David BDavid B Posts: 591
edited 2011-12-25 07:48 in Robotics
Over the weekend I made a couple of pillow blocks out of a hardwood board. Very basic - they have a pair of flanges to bolt to a wooden base, a horizontal hole to hold an old rollerskate wheel bearing about an inch above the base, with the bearing holder split at the top so a bolt can clamp the wood tighter around the bearing.

I made two of these to support a long threaded shaft so when a stepper motor turns the shaft, some travelling nuts will provide the linear motion for a drawer-slide carriage.

I used a tablesaw to make most of the cuts, and had a hard time getting them cut the same size, with square corners, etc.

With metal, I assume you could use a milling machine to make pretty much all the cuts and holes. But with wood, is there any way to do this that would be better than a tablesaw? Is there such a thing as a milling machine for wood?

Comments

  • Phil Pilgrim (PhiPi)Phil Pilgrim (PhiPi) Posts: 23,514
    edited 2011-12-12 13:19
    David B wrote:
    Is there such a thing as a milling machine for wood?
    'Sure is: Google CNC router. BTW, for hard woods with a tight grain, a metal-cutting CNC mill can also be used, but they typically don't have a fast enough spindle speed to cut most woods cleanly.

    -Phil
  • David BDavid B Posts: 591
    edited 2011-12-12 15:40
    On the other hand, the parts don't have to be wood.

    All I want is it to work, and wood was available in the garage.

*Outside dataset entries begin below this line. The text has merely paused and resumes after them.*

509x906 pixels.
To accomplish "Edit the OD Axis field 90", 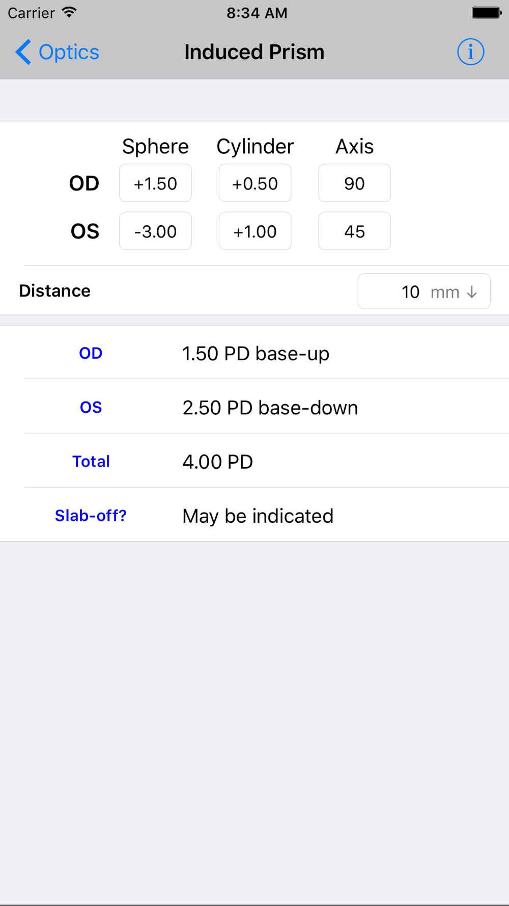I will (x=354, y=183).
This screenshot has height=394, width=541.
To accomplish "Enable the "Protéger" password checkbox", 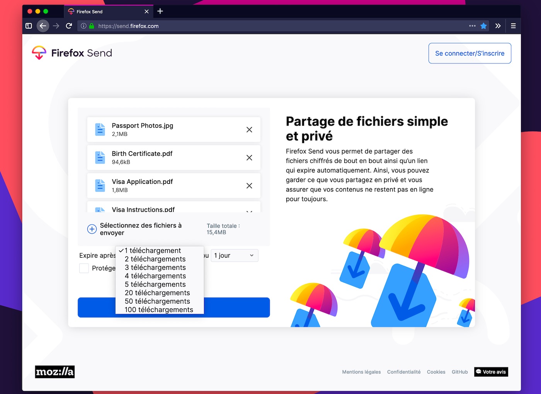I will point(84,268).
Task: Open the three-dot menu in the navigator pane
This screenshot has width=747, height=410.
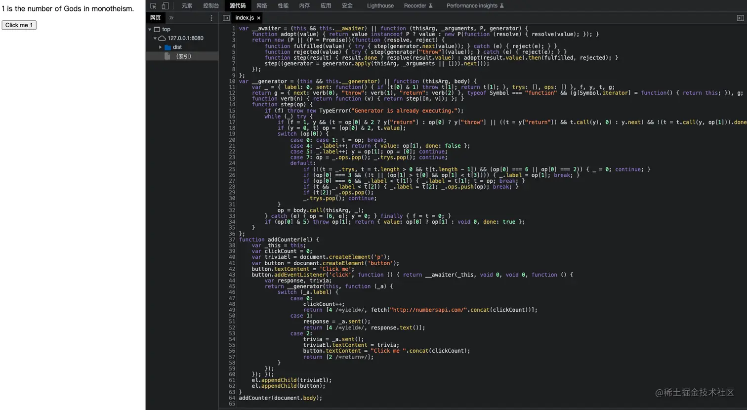Action: coord(211,18)
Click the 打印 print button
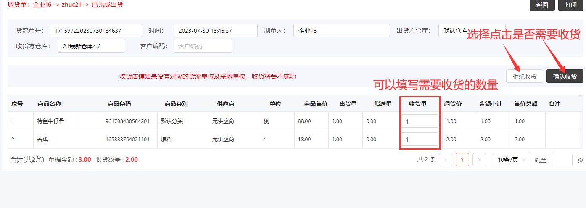This screenshot has height=208, width=586. point(570,5)
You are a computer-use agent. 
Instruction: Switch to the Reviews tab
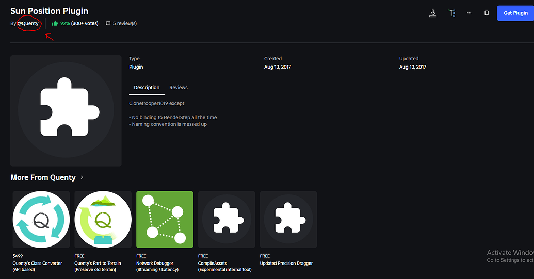[x=179, y=88]
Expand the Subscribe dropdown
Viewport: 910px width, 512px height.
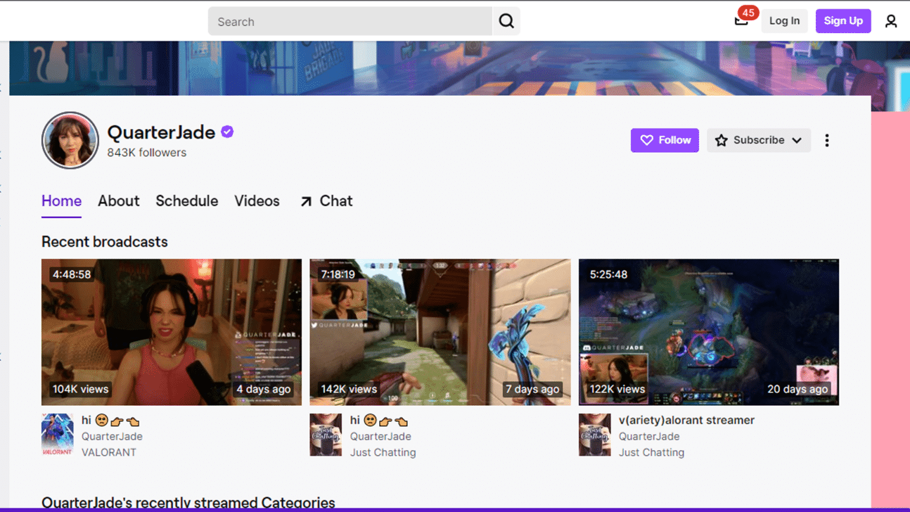click(x=758, y=140)
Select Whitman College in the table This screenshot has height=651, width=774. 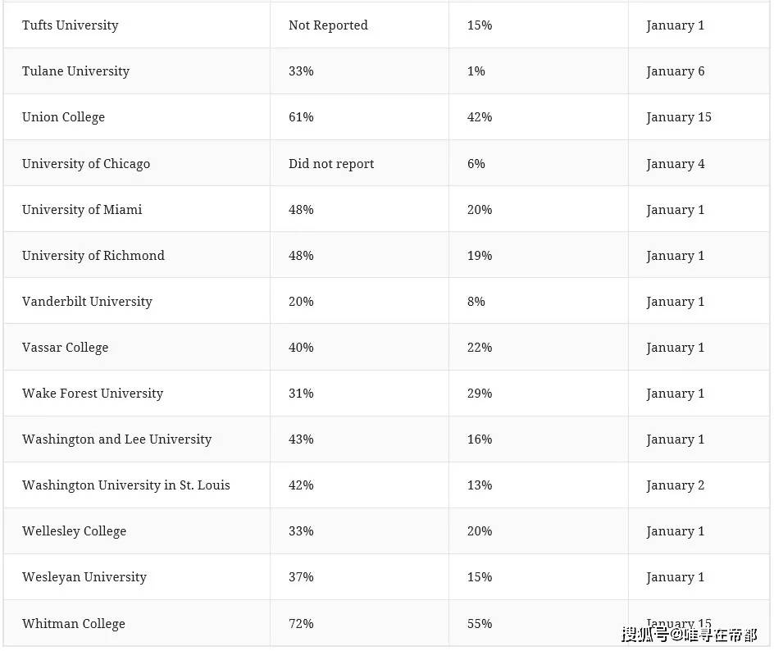[x=74, y=624]
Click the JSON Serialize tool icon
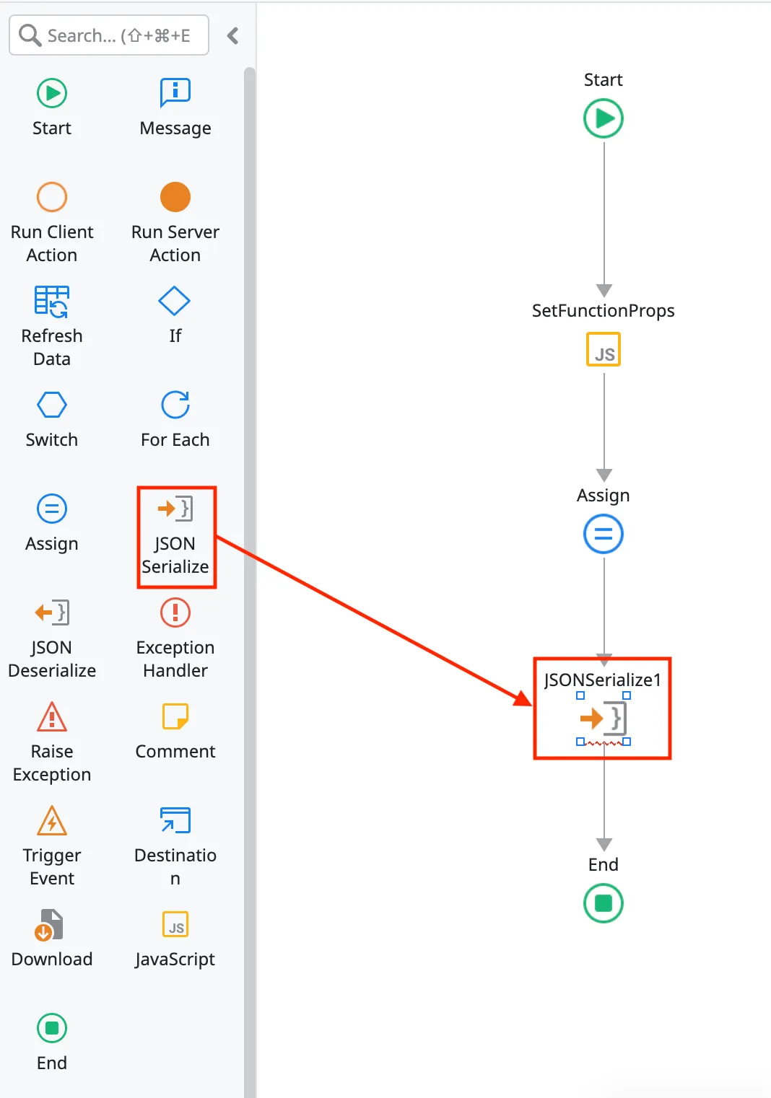Image resolution: width=771 pixels, height=1098 pixels. click(174, 509)
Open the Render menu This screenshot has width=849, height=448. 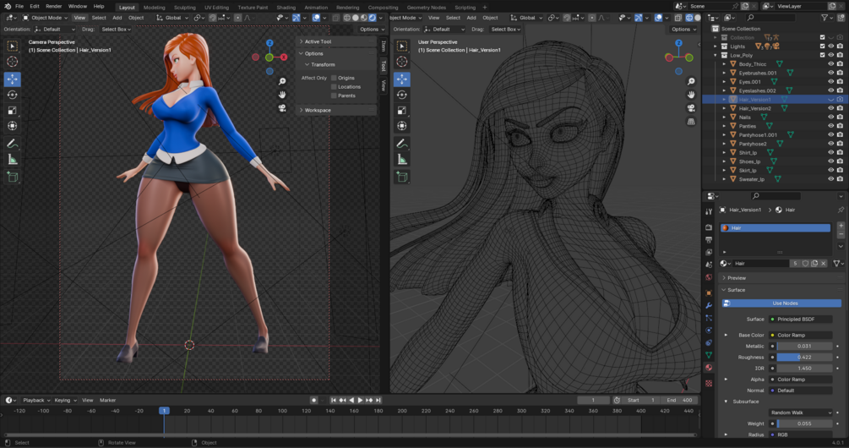pyautogui.click(x=53, y=6)
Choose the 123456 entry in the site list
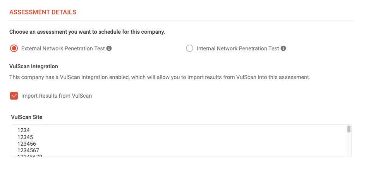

    Maybe a 3D printer would be a better way to go.
  • Spiral_72Spiral_72 Posts: 791
    edited 2011-12-12 19:12
    As you found out, it's very difficult to cut shapes on a table saw. If you use a harder wood like oak, it generally makes for a cleaner cut, birch or poplar would be better than pine....even though I like pine, it's hard to work with. You didn't say what you were building, but keep the shapes as simple as possible and cut them (stacked) at the same time if possible. There may not be a good reason to make a T-shaped pillow block whereas a rectangle with a hole in it would work just as well even though that's no "Pillow block shaped". You can get acceptable results on a table saw, it just takes a lot of care. You might find it helps a lot to use a C-clamp on the far side of your rip fence to prevent it moving..... and measure your cut on the front AND back of the blade. A band saw with a guide / rip fence is very useful as well.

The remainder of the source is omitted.